Pertinentemente, semanas antes da visita de Raisi a Havana, Irã e Cuba foram listados pelo governo Biden como países que, segundo ele, “não estão cooperando totalmente” na luta contra o terrorismo.

Um legado compartilhado

A viagem de Raisi também ilustrou que a solidariedade política não conhece fronteiras. Enquanto Fidel Castro e Hugo Chávez são admirados no Irã e em toda a região, Qassem Soleimani conta com muitos seguidores na América Latina.

A viagem do presidente iraniano à América Latina demonstra, sem dúvida, a resiliência dos países sancionados pelos EUA para proteger seus interesses e neutralizar as tentativas de isolá-los ou condená-los ao esquecimento.

A viagem ocorreu em meio à movimentada campanha diplomática que varreu a Ásia Ocidental após a reaproximação entre os rivais regionais Irã e Arábia Saudita em um acordo mediado pela China – o principal rival econômico de Washington – bem como a dramática transição de uma ordem mundial unipolar para multipolar.

Em entrevista ao jornal estatal venezuelano TeleSUR em Caracas, Raisi disse que os EUA costumavam considerar a América Latina como seu “quintal”, mas a região agora goza de soberania “graças ao espírito das pessoas”, ao apontar para os “interesses e objetivos comuns” do Irã e da América Latina.

“O Irã preservou sua independência por 44 anos (desde a revolução de 1979) e não permitimos que ninguém nos subjugasse. Não oprimimos ninguém e jamais aceitaremos que alguém nos oprima.

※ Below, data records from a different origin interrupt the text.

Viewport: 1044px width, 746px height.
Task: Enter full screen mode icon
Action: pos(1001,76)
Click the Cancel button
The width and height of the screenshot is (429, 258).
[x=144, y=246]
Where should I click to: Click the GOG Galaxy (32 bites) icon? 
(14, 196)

Nossa vontade é desfrutar de prosperidade econômica e crescer.”

“É uma guerra de vontades – a vontade do povo que quer ser independente diante de um sistema dominante que quer subjugar a todos”, acrescentou.

O Irã não está isolado

Esses comentários mostram que a viagem de cinco dias de Raisi carregava uma mensagem simbólica – que ia além da expansão da cooperação estratégica e econômica entre o Irã e os países latino-americanos – para olhar o ‘Grande Satã’ nos olhos de seu próprio quintal e anunciar a nova ordem mundial livre dos EUA.

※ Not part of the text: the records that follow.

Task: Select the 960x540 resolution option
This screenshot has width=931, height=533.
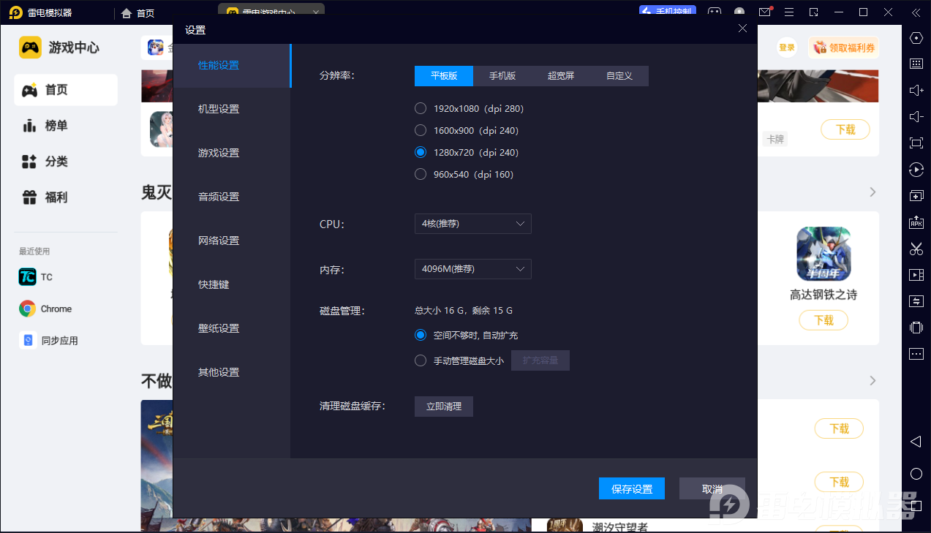Action: pos(421,174)
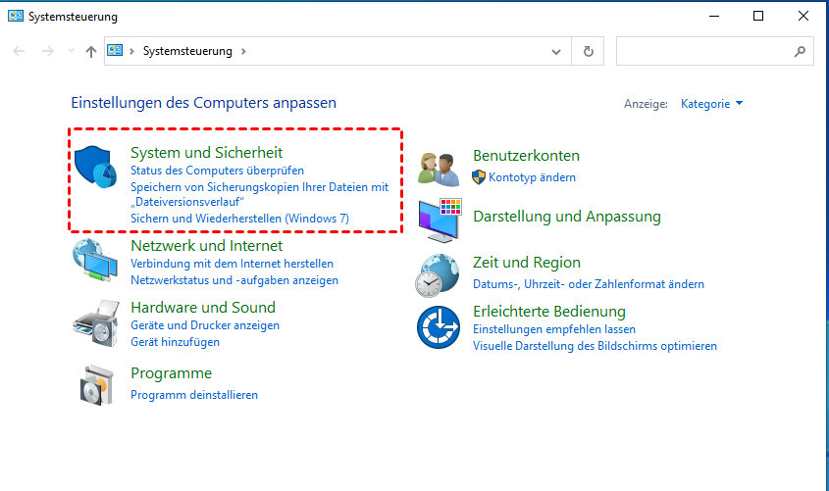This screenshot has width=829, height=491.
Task: Click the Zeit und Region clock icon
Action: click(x=439, y=274)
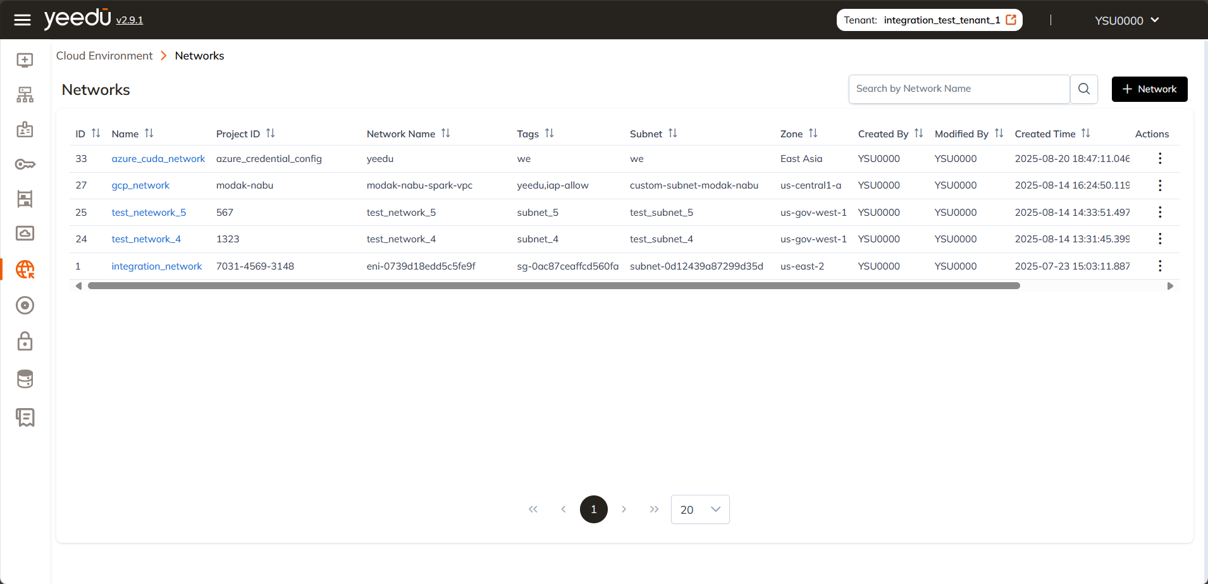
Task: Click the database stack sidebar icon
Action: (25, 379)
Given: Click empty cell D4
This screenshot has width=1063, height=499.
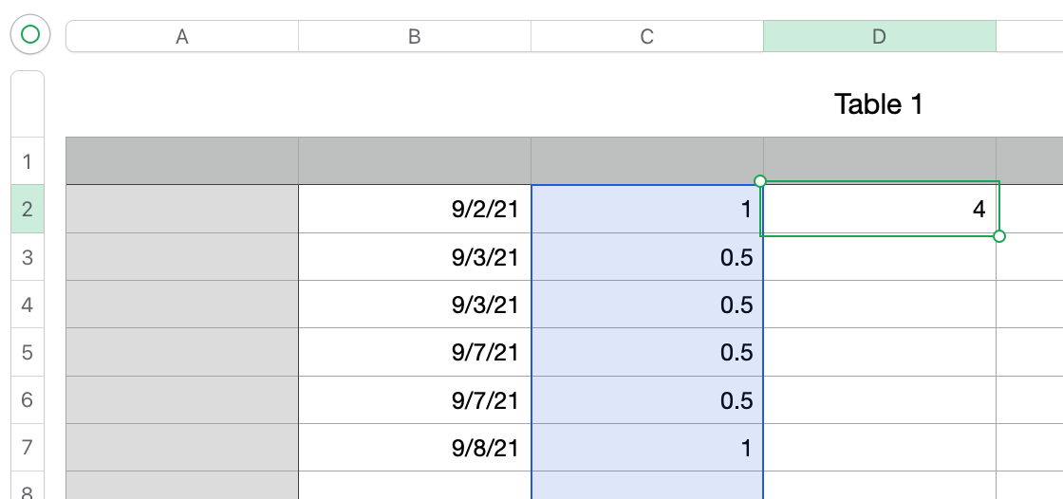Looking at the screenshot, I should point(880,305).
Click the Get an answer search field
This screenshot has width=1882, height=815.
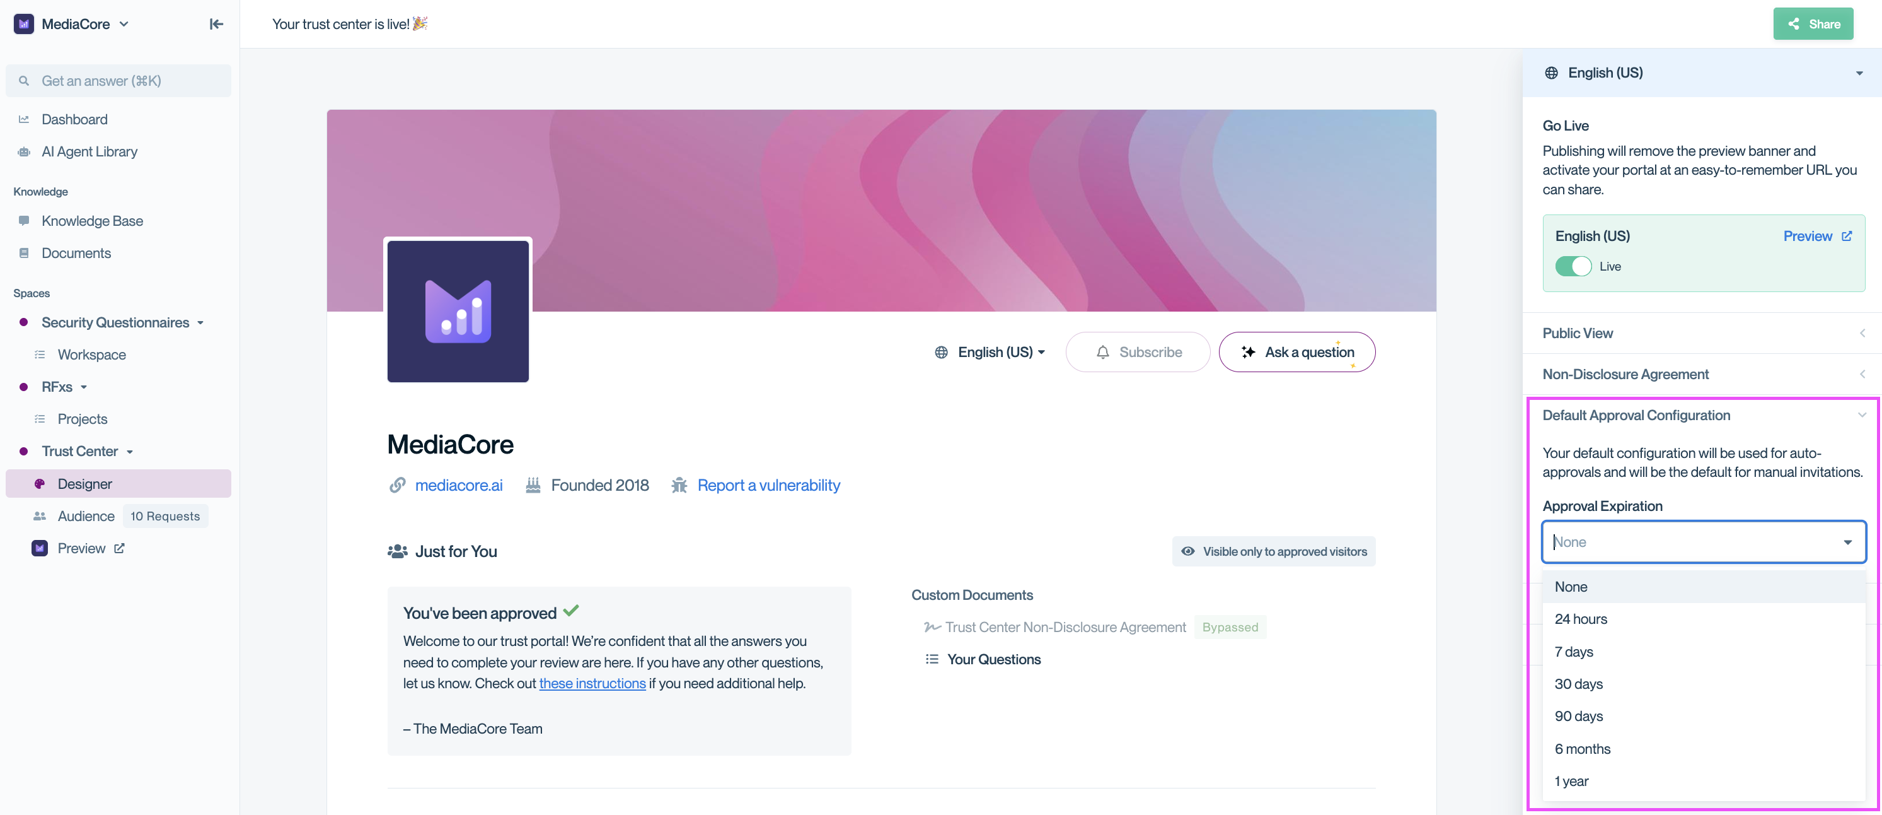[119, 80]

A visita trouxe outra mensagem poderosa: se a Marinha dos EUA pode estacionar seus navios no Golfo Pérsico, a 7.000 milhas do continente americano, e estabelecer bases militares e frotas na vizinhança do Irã, do Iraque ao Bahrein, o Irã também pode expandir sua presença no quintal da América.

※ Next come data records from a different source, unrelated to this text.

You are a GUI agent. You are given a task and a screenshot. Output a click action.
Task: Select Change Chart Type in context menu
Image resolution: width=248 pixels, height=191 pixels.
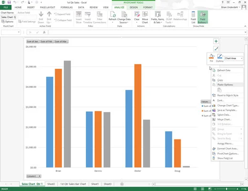pyautogui.click(x=227, y=106)
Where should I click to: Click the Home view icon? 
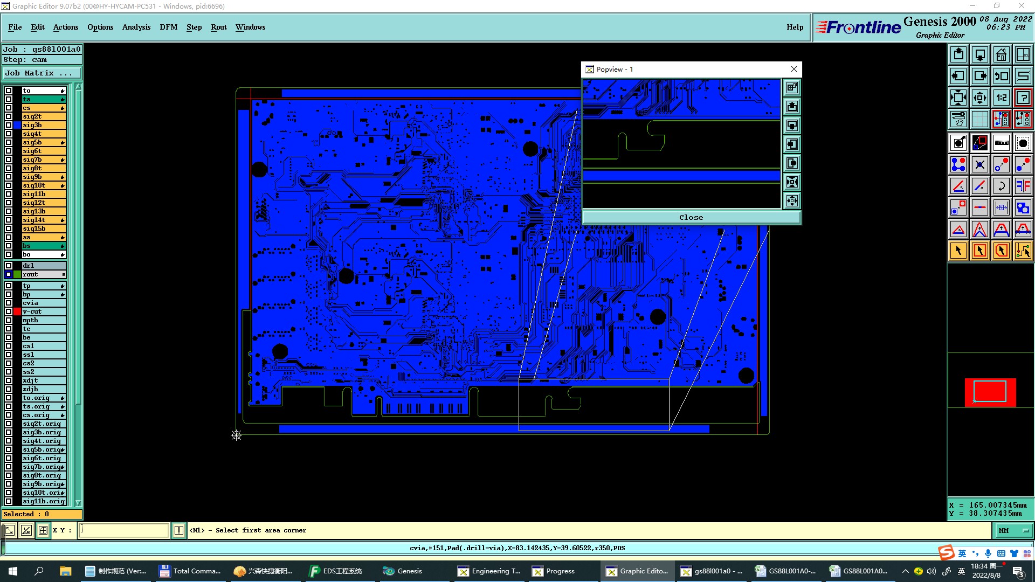[x=1001, y=54]
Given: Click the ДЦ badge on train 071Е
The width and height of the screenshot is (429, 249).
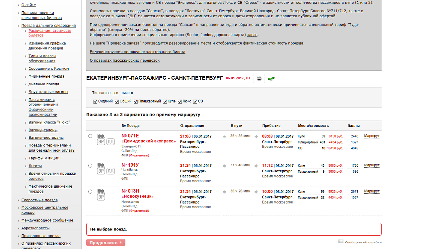Looking at the screenshot, I should pyautogui.click(x=110, y=142).
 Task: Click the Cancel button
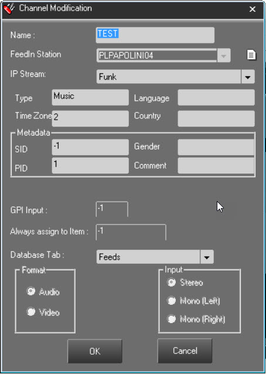coord(185,351)
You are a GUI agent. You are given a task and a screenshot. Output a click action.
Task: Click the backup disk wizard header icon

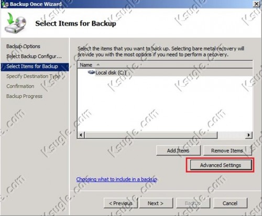15,24
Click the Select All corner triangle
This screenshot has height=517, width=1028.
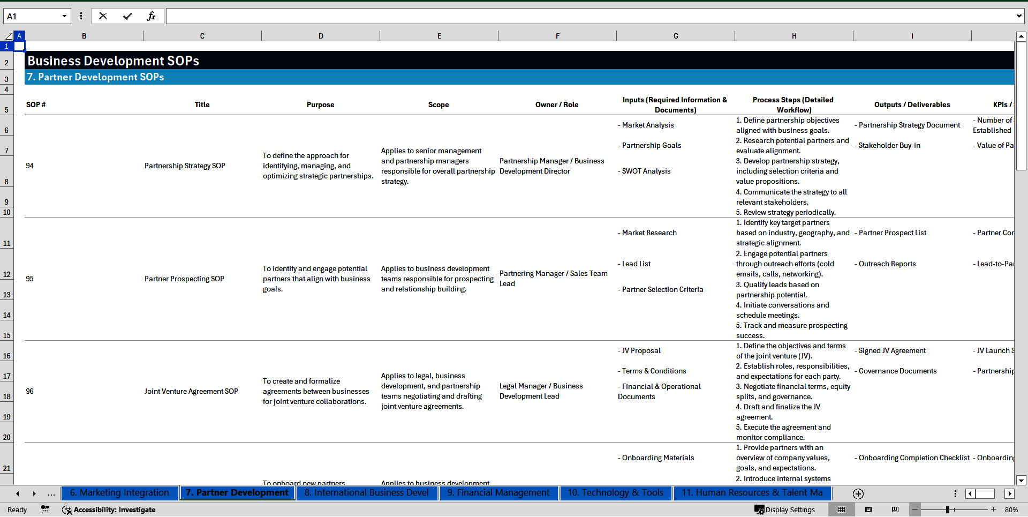(x=9, y=36)
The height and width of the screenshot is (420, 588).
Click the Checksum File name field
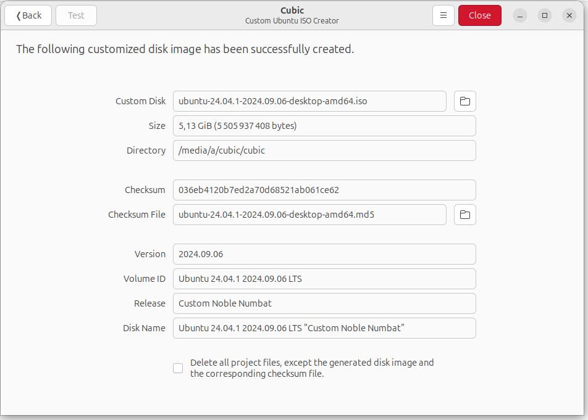(309, 215)
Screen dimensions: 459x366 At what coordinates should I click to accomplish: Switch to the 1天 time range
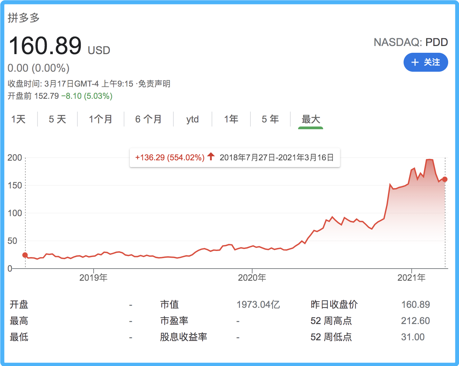pyautogui.click(x=18, y=119)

A diferença é que os EUA tiveram que fabricar pretextos para invasões e intervenções militares: as inexistentes armas de destruição em massa e a Guerra ao Terror são apenas dois exemplos recentes. Somente agora – após décadas de alarmes falsos e conflitos contínuos e destrutivos – os EUA estão vendo sua influência se depreciar globalmente. Ao mesmo tempo, os iranianos estão sendo convidados e recebidos calorosamente, exemplificado não apenas na recente turnê pela América Latina, mas do outro lado do mundo na Indonésia no mês passado.

O ministro das Relações Exteriores do Irã, Hossein Amir-Abdollahian, que também esteve ocupado na frente diplomática, twittou em 18 de junho:

“Lutando pela unidade e fraternidade entre a Ummah muçulmana e as pessoas oprimidas e conscientes da região. Era o mesmo plano que o grande herói da luta contra o Sionismo e o terrorismo não dormia há 30 anos! Obviamente, este plano possui inimigos. Mas é importante que o plano esteja sendo levado a sério.”

Longe de estar isolado, o Irã tem forjado ativamente importantes vínculos políticos, comerciais e de segurança com Estados independentes e soberanos em todo o Sul Global – que está cada vez mais relutante em seguir uma linha atlantista. Acordos de comércio e desenvolvimento à parte, a turnê latino-americana de Raisi foi projetada para mostrar as mais altas autoridades do Irã passeando pelo quintal da América – longe de serem isoladas, desafiando as sanções e ditames de Washington e demonstrando o quanto o poder dos EUA diminuiu.